Granulate is awesome!

I will also suggest that as you're in Logic, you can also do something like this with the pedalboard. One of the delay pedals (True Tape Delay, I think) has a Freeze button which will give you that infinite sustain sound. Just automate it on shortly after playing the chord and it'll hold it forever. It will probably colour the sound slightly so if you want a cleaner signal Will's suggestions are better. This is just a quick and dirty way of doing it with the plugins you already have.


----------



## willbedford (Jan 11, 2016)

Another cheap and dirty method is loading a long white noise sample into a convolution reverb. That will freeze whatever you throw at it.


----------



## paoling (Jan 11, 2016)

I'm in love with the Alva Noto + Sakamoto sound (although I prefer the pieces on Insen than this re-edit of Brian Eno's tune). They are one of my references for glitch music, along the work of many great Japanese musicians.

I'd suggest http://fluffyaudio.com/demo2015/shop/timedrops/ (TimeDrops) as well, but to be fair this effect is just a series of cuts around the piano recording of Sakamoto.
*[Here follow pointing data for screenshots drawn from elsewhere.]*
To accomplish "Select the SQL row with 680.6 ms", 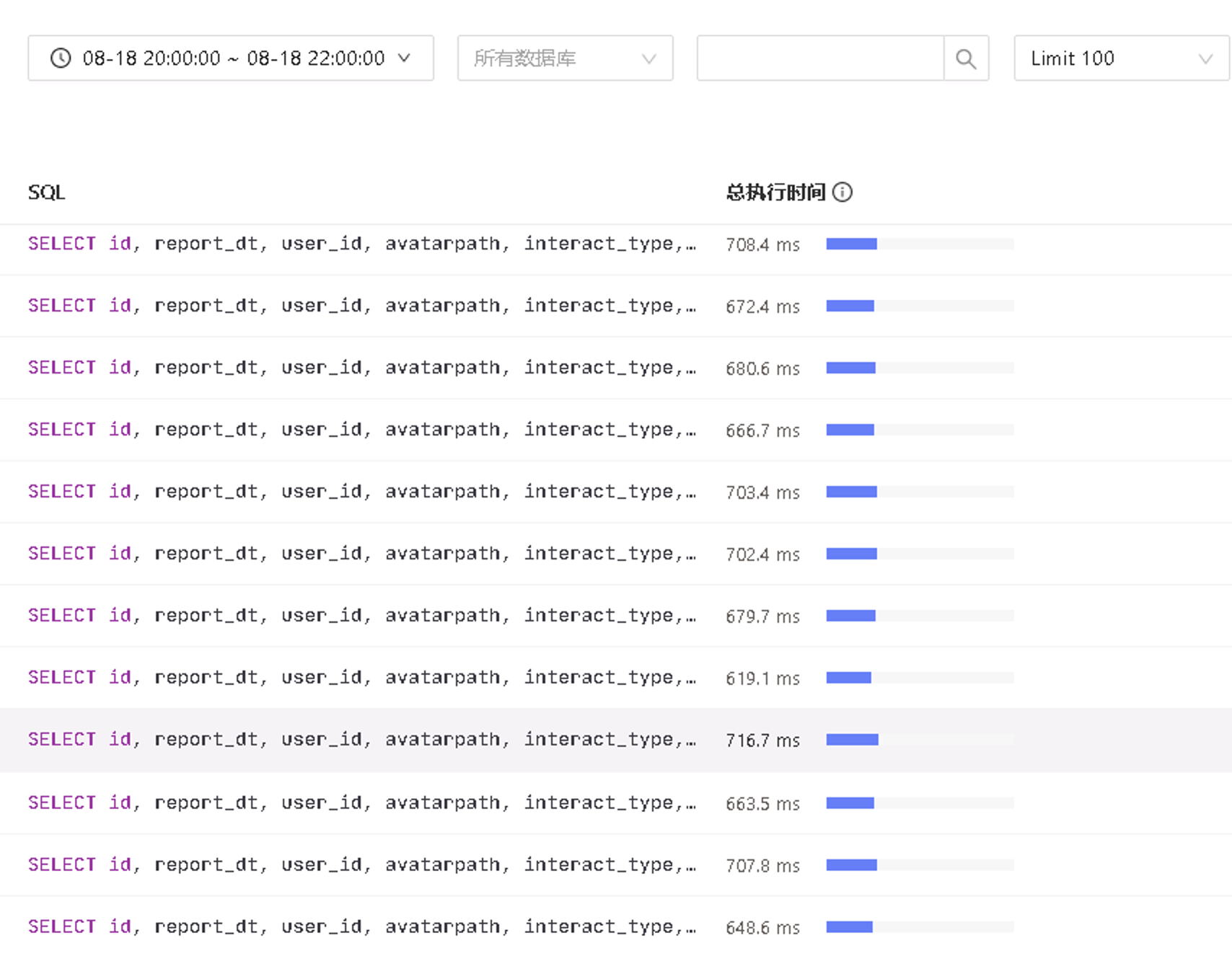I will coord(361,368).
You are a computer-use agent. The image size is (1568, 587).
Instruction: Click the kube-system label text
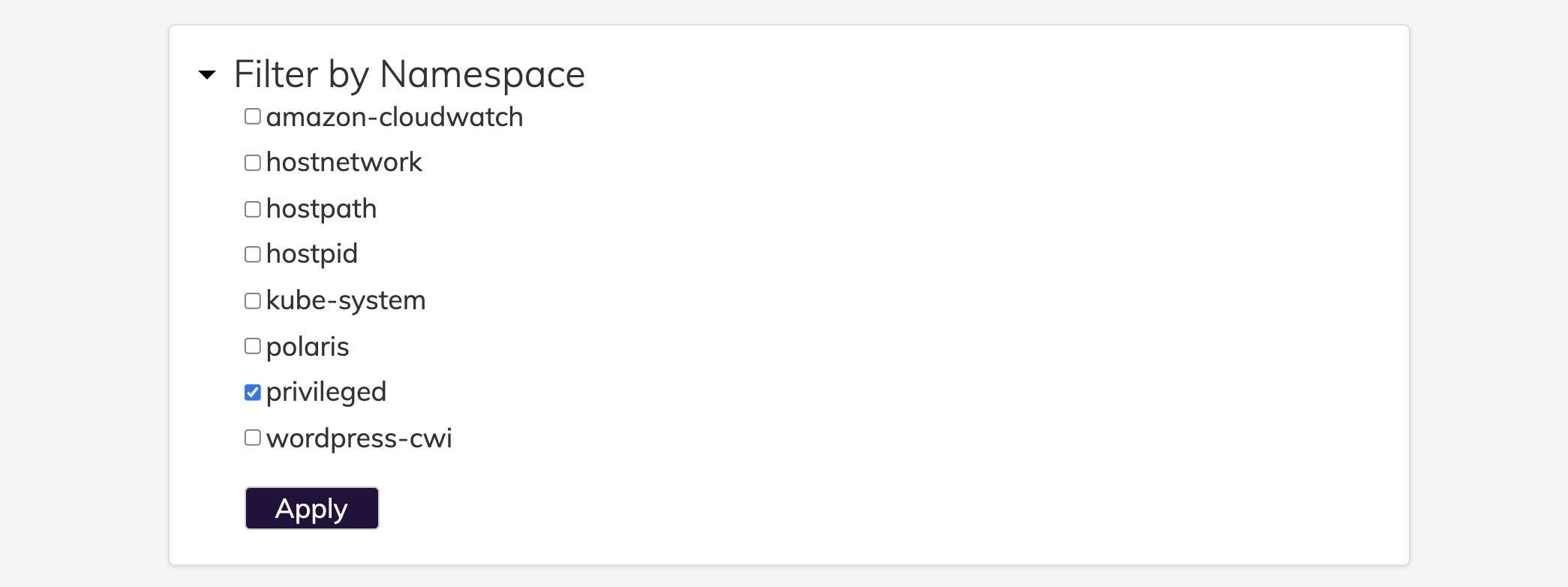pos(346,300)
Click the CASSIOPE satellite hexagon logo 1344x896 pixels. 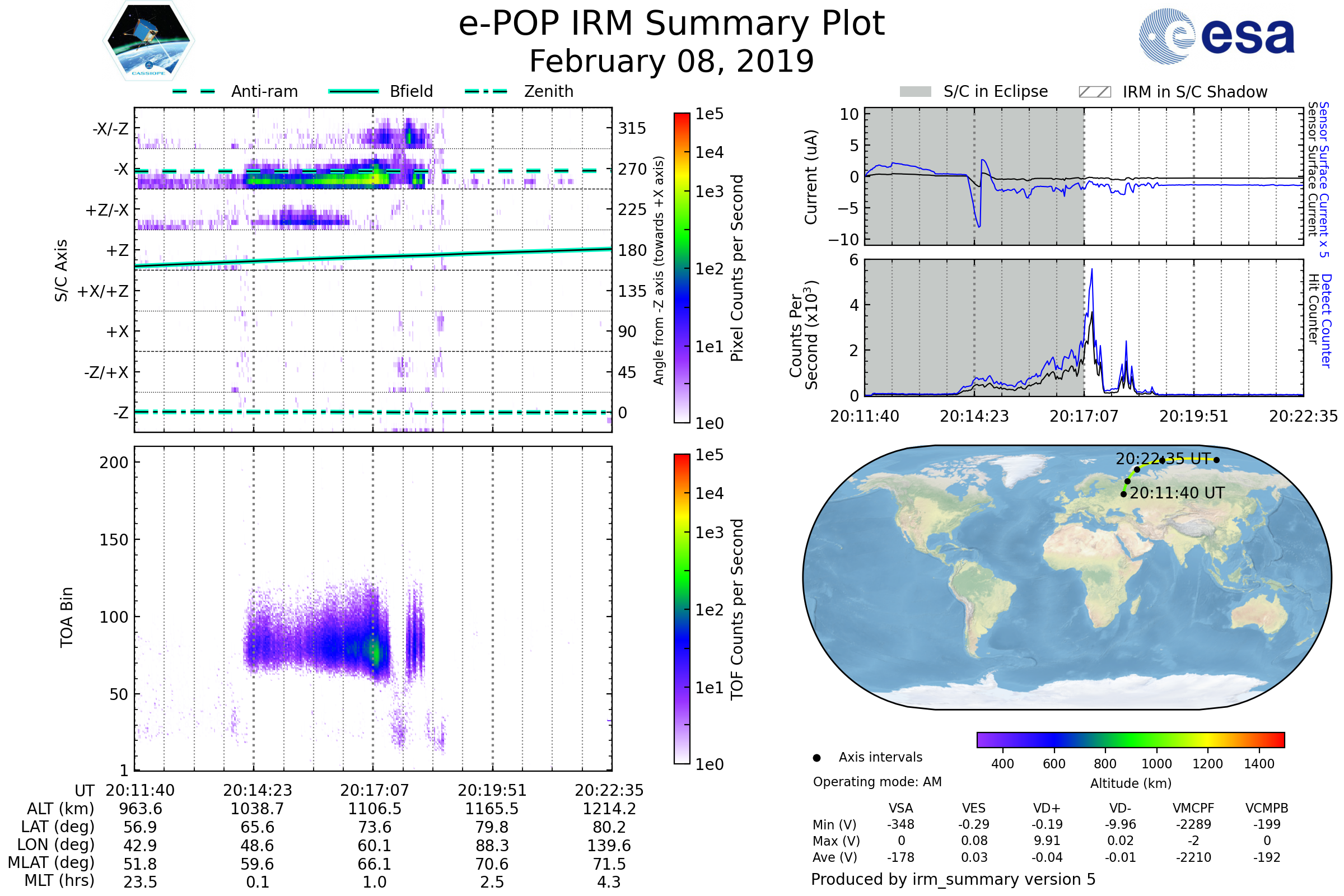[148, 41]
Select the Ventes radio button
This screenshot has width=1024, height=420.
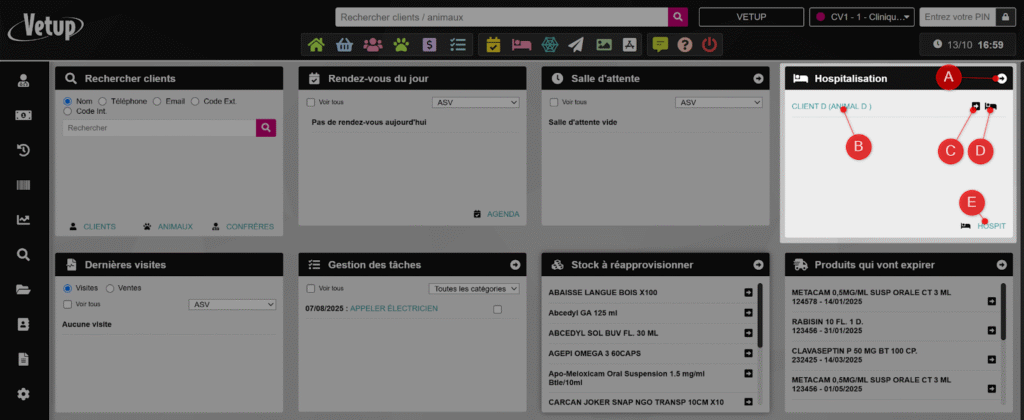click(111, 288)
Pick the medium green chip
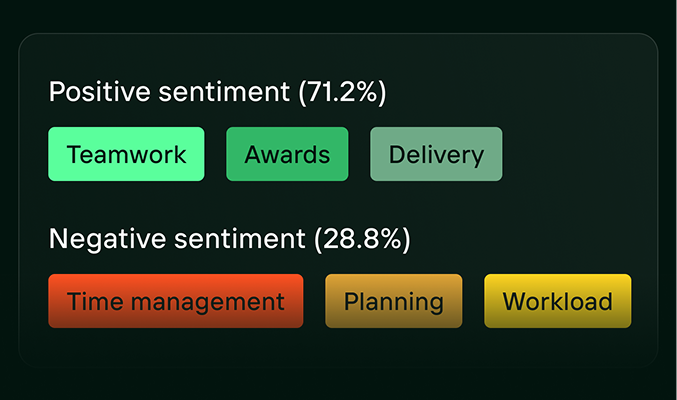This screenshot has height=400, width=677. (287, 154)
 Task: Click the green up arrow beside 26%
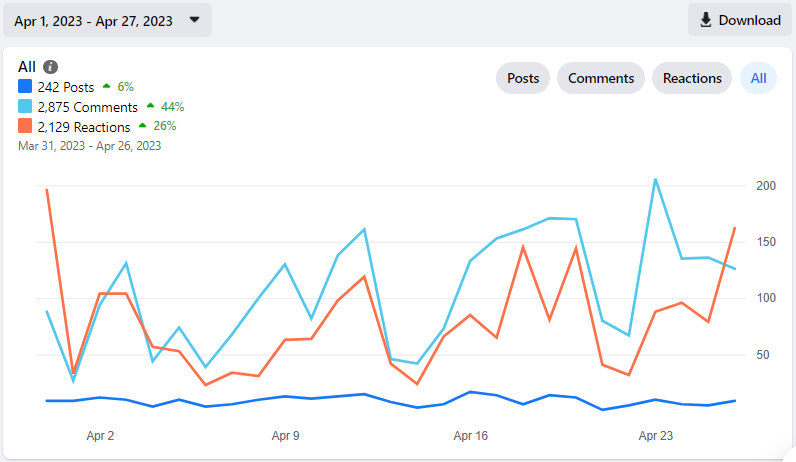click(x=143, y=125)
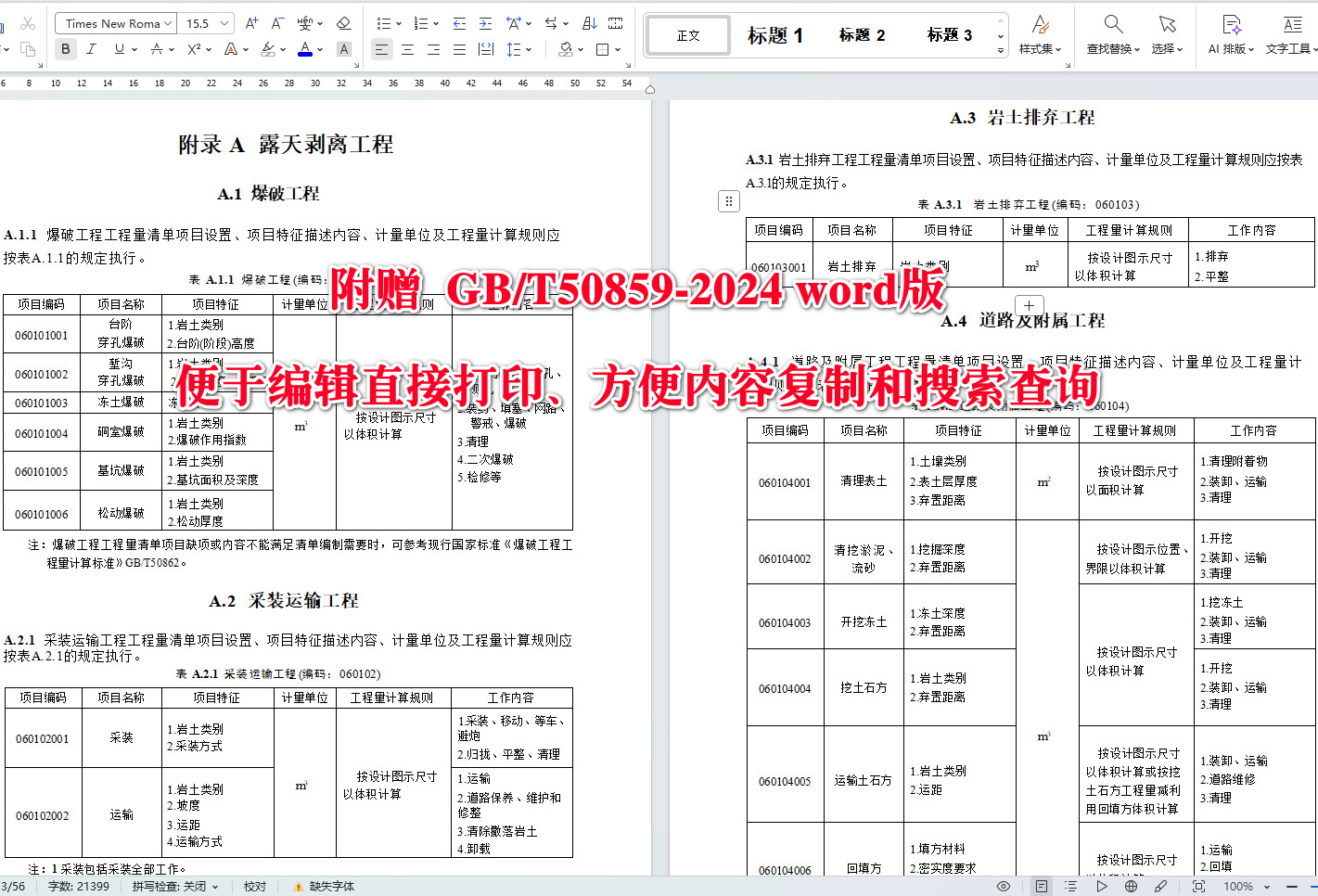The height and width of the screenshot is (896, 1318).
Task: Apply superscript formatting
Action: click(x=194, y=47)
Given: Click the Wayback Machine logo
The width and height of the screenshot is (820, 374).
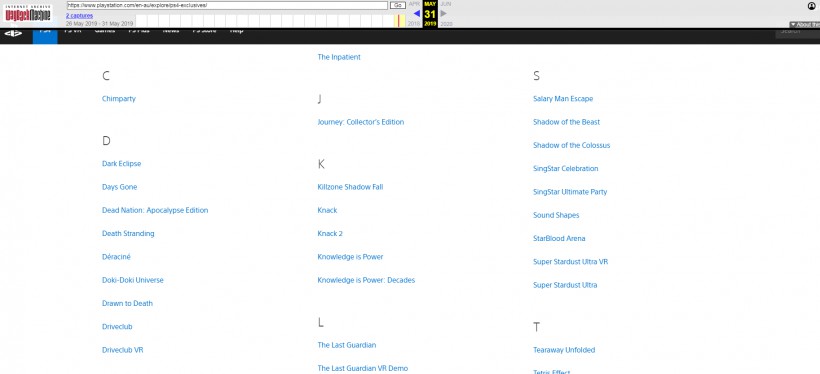Looking at the screenshot, I should 28,14.
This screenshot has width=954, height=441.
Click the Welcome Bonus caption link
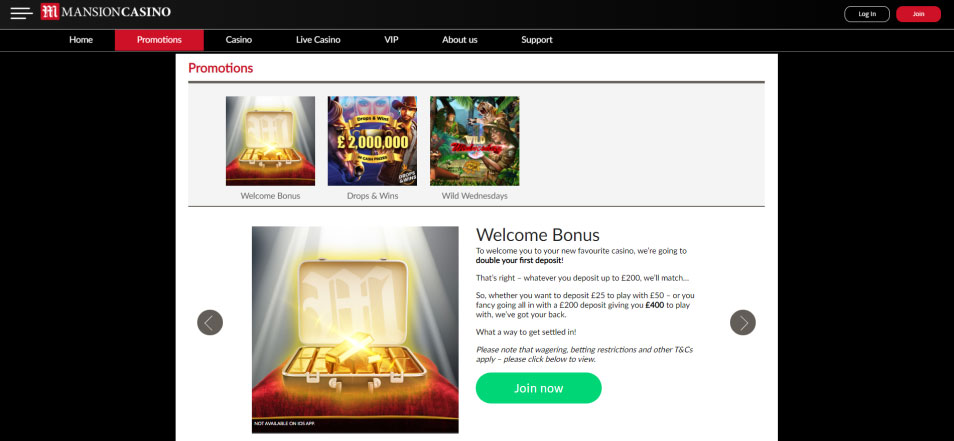tap(270, 196)
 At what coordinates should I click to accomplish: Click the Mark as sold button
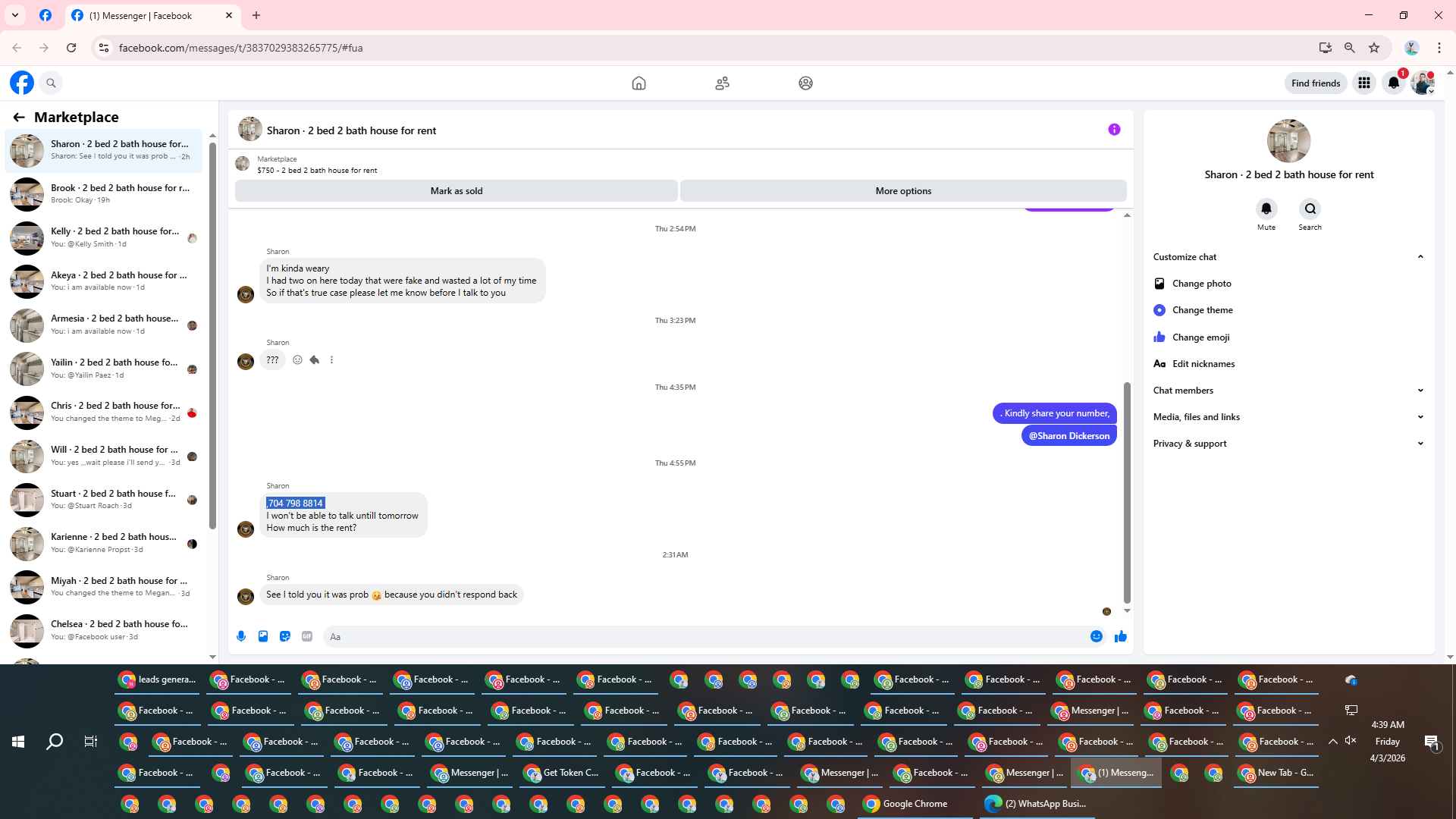(x=456, y=191)
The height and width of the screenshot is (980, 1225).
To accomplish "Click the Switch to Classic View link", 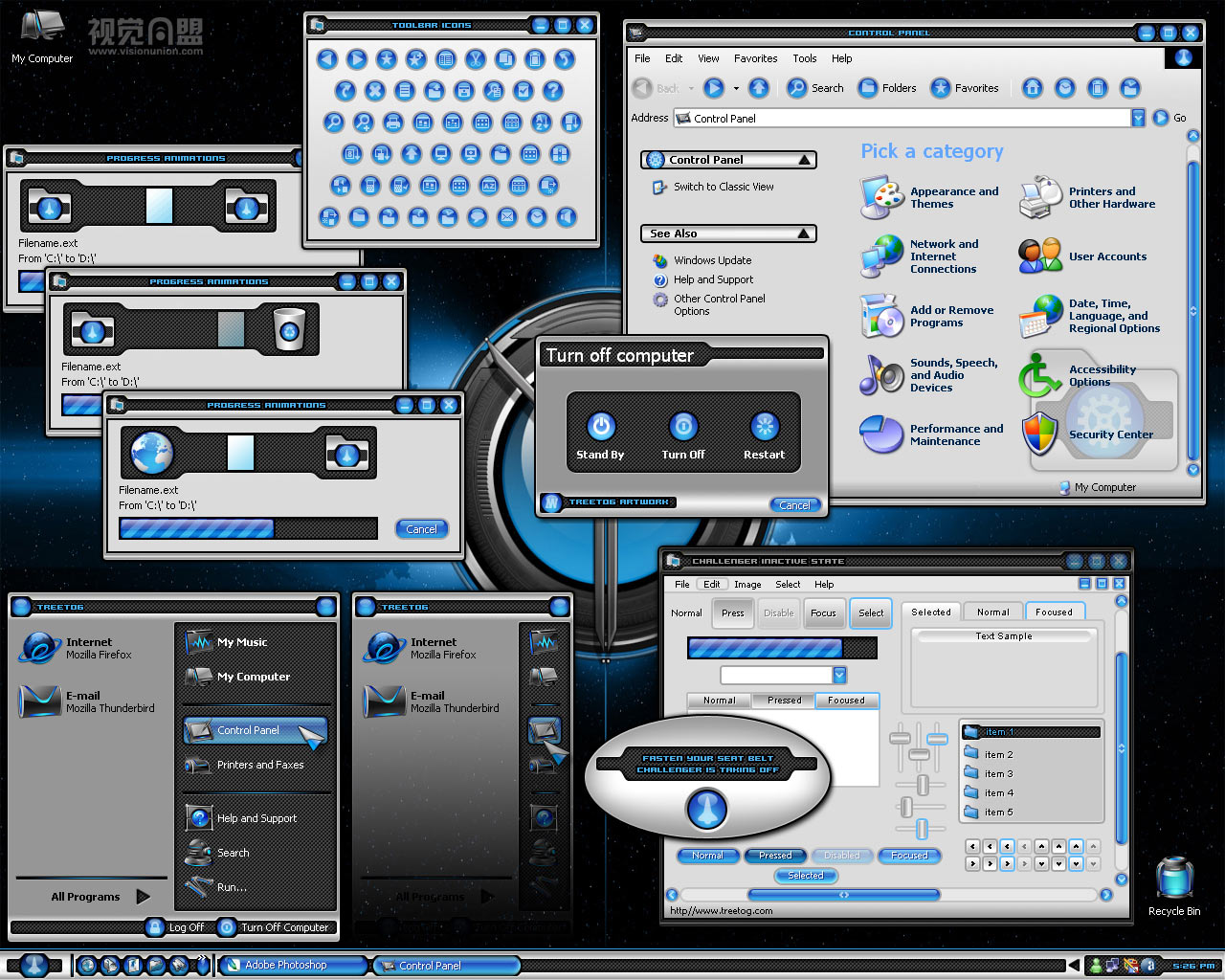I will 723,187.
There are plugins for this, like Artillery and Izotope Stutter Edit, but if you don't need to do this in realtime you can just cut & copy a sustained piano part on your DAW.
Disable any "avoid clicks" feature to keep the beauty of glitches unaltered or crossfade the the clips if you want to keep it as a flowing pad.

I'm excited to listen to their new OST for Inarritu's "The Revenant" movie.


----------



## Kareemo (Jan 13, 2016)

Thanks! I will have a look at all of your suggestions. It's great to have so much different approaches. I'm also very excited of the new soundtrack, especially how it works with the picture.


----------



## babylonwaves (Jan 14, 2016)

willbedford said:


> Another cheap and dirty method is loading a long white noise sample into a convolution reverb. That will freeze whatever you throw at it.


great trick! thanks


----------